● TO DO
Repeat each line of the records below word for word, leaving out the pictures.

┌─ SUPPLIED INFORMATION

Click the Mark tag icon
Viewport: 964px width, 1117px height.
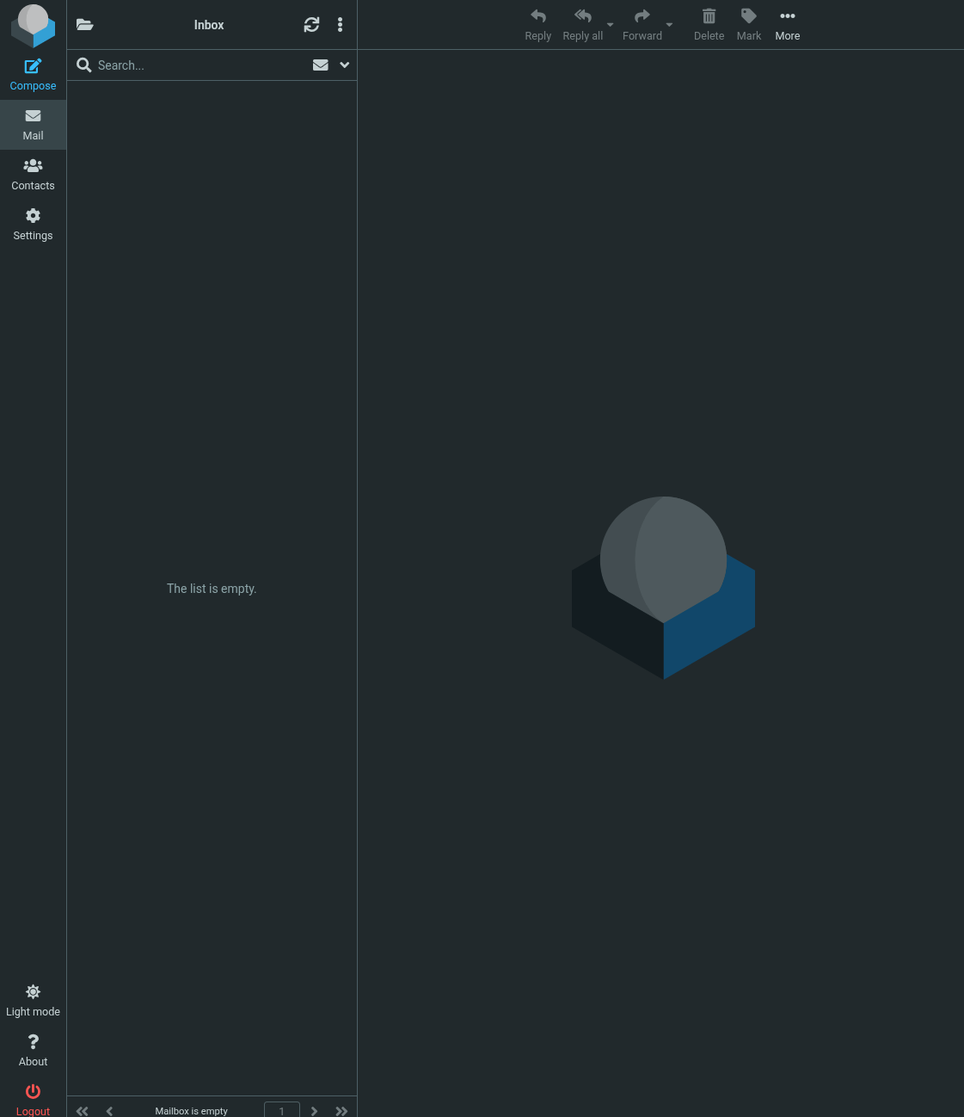[x=748, y=17]
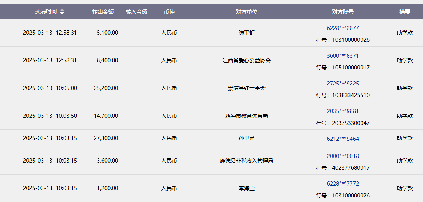
Task: Click account number 6212***5464
Action: point(343,139)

└─

● EXERCISE RESPONSE
Click the Mark tag icon
Viewport: 964px width, 1117px height.
[x=748, y=17]
Task: Click account number 6212***5464
Action: point(343,139)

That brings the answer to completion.